## Task brief
When you reach the line that contains "At what coordinates" in the data below, start reproducing lines exactly, and stop after the line that contains "Screen dimensions: 550x550".

[Data extracted from a collection]

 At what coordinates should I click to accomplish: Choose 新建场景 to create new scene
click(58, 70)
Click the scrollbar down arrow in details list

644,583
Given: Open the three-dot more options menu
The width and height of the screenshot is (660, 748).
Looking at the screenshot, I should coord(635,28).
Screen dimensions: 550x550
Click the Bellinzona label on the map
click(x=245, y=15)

---

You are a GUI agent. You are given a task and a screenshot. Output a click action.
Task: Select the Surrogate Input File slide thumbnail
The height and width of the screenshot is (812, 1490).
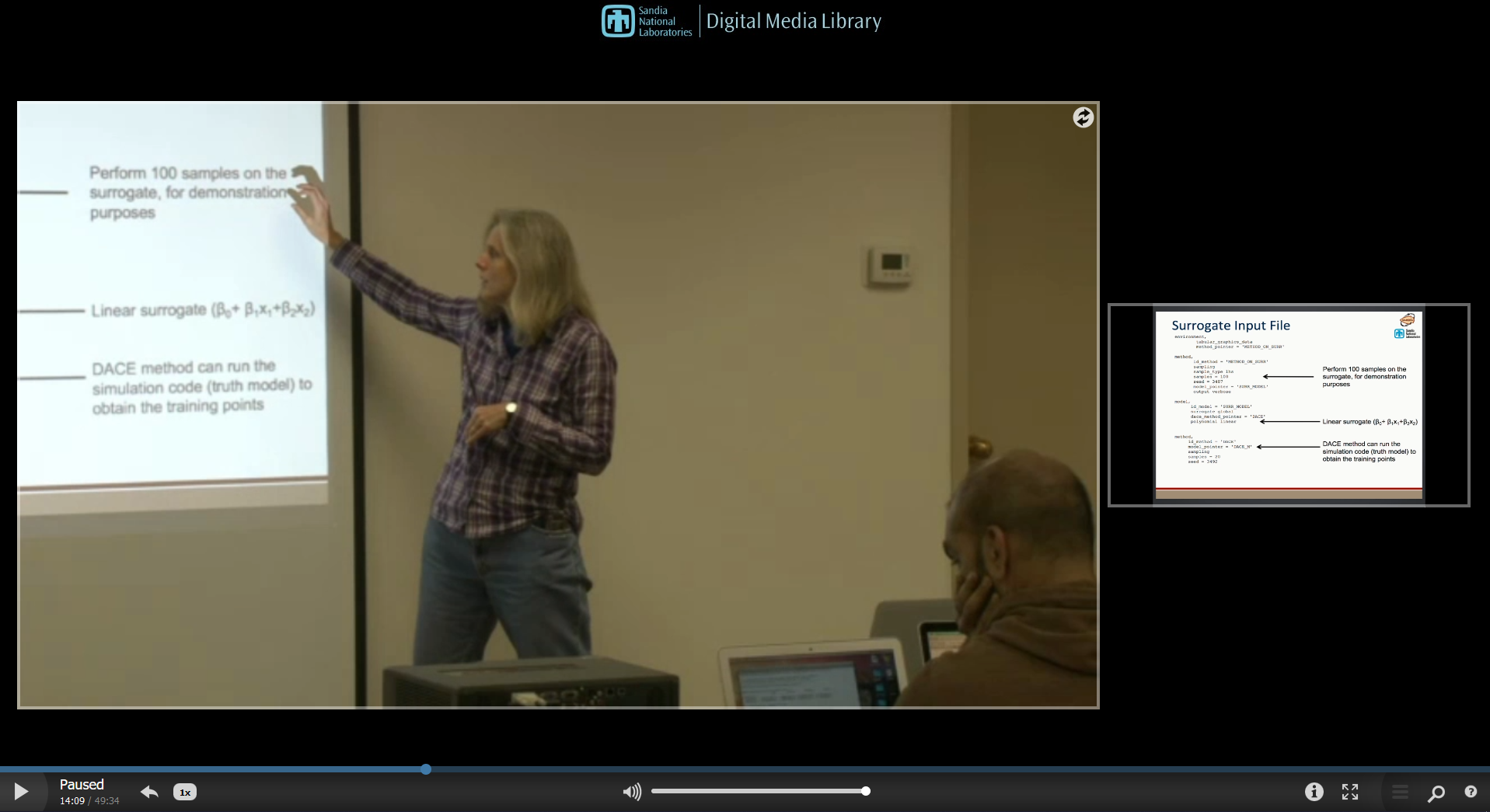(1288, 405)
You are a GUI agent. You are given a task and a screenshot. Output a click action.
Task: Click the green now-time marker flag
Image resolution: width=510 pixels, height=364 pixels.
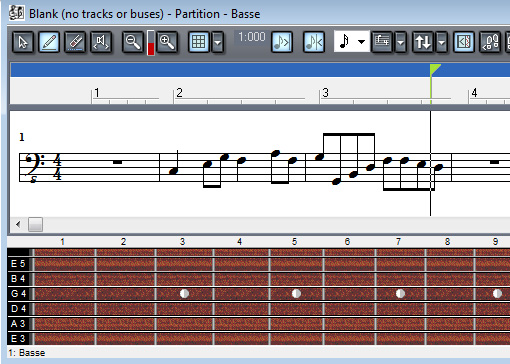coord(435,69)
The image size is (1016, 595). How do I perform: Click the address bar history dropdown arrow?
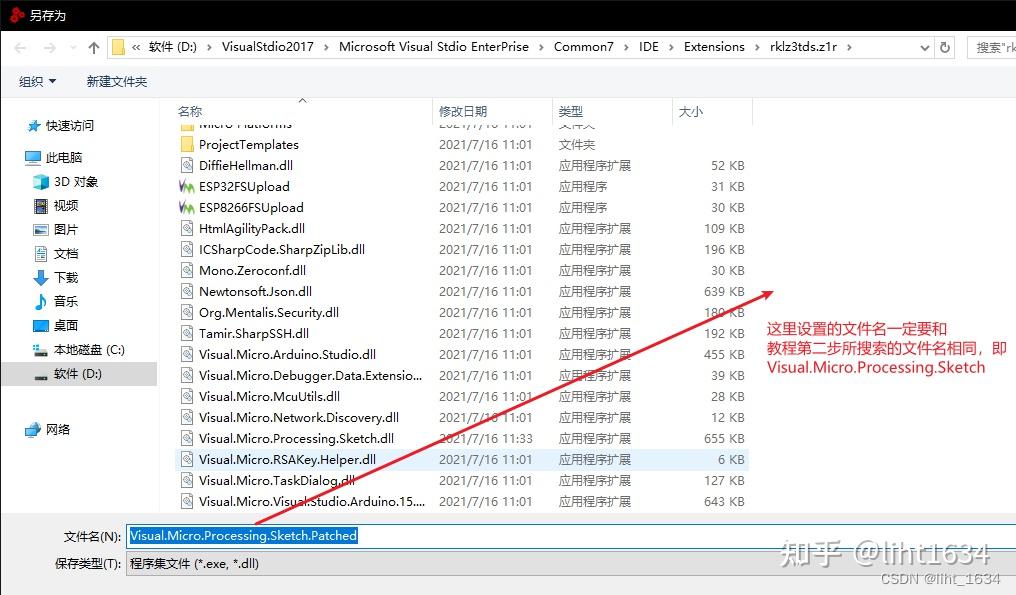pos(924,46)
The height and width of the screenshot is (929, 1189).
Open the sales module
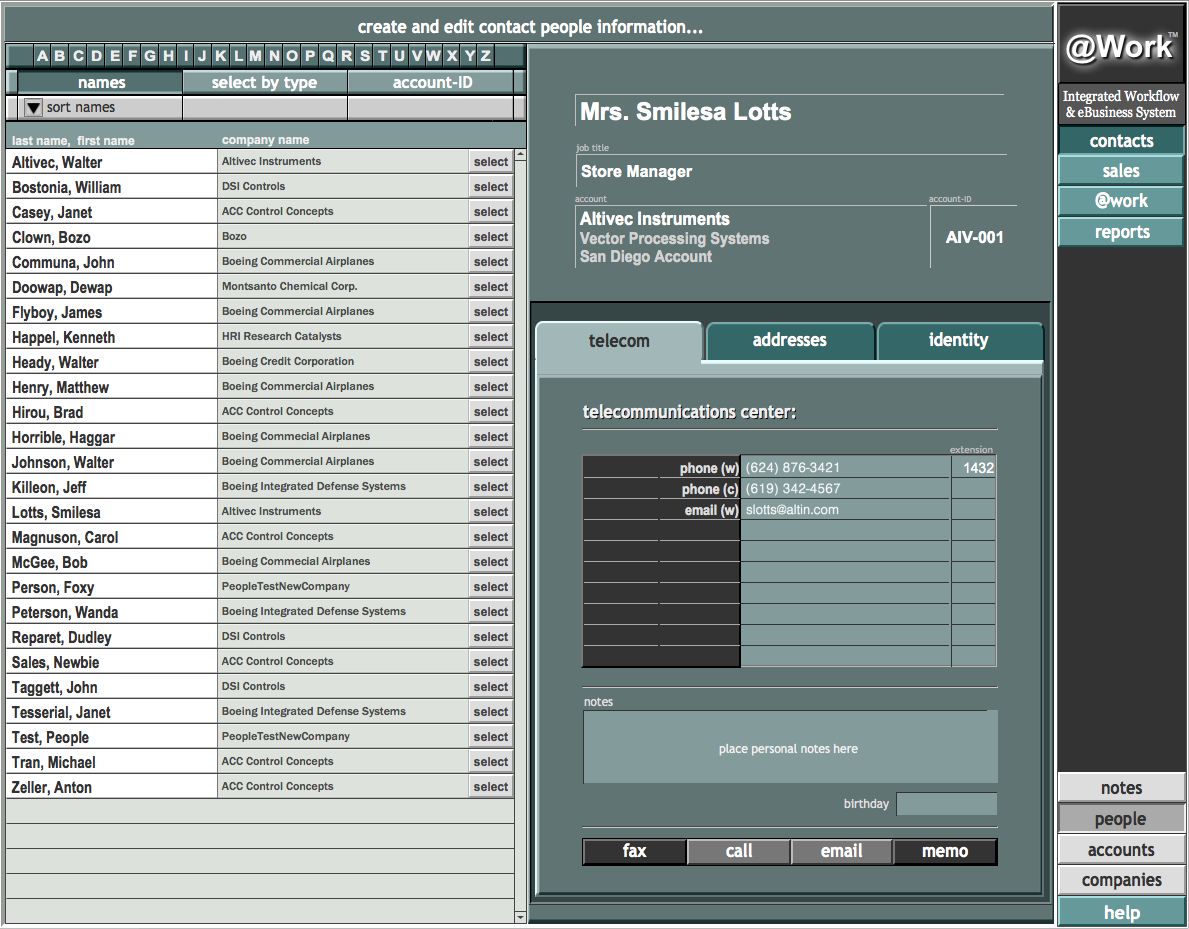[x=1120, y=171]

==

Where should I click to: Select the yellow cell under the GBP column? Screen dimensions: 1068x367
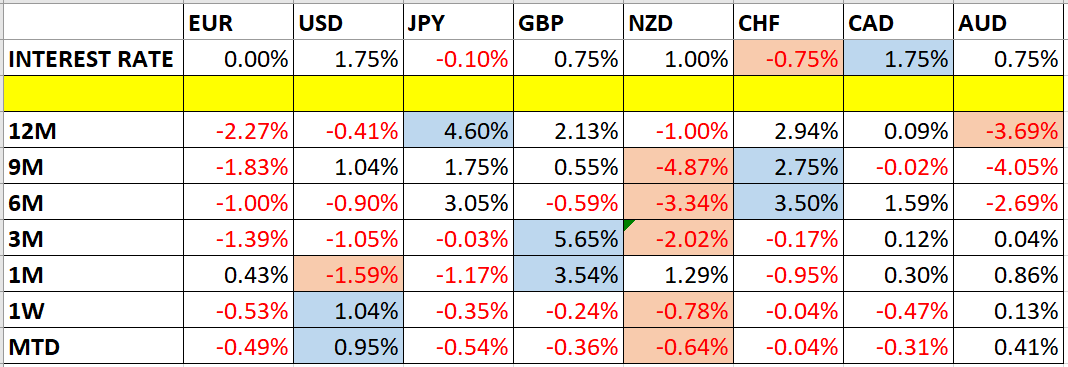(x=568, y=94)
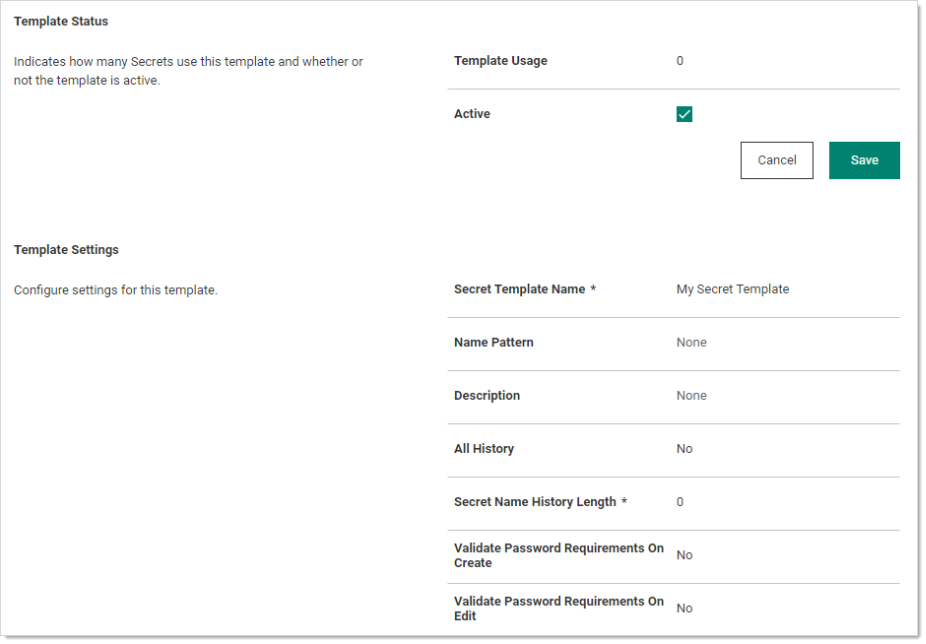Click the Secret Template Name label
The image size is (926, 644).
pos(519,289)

## Finished exercise
 At what coordinates should I click to accomplish: Choose 新建场景 to create new scene
click(58, 70)
Click the scrollbar down arrow in details list

644,583
Given: Open the three-dot more options menu
The width and height of the screenshot is (660, 748).
Looking at the screenshot, I should coord(635,28).
Screen dimensions: 550x550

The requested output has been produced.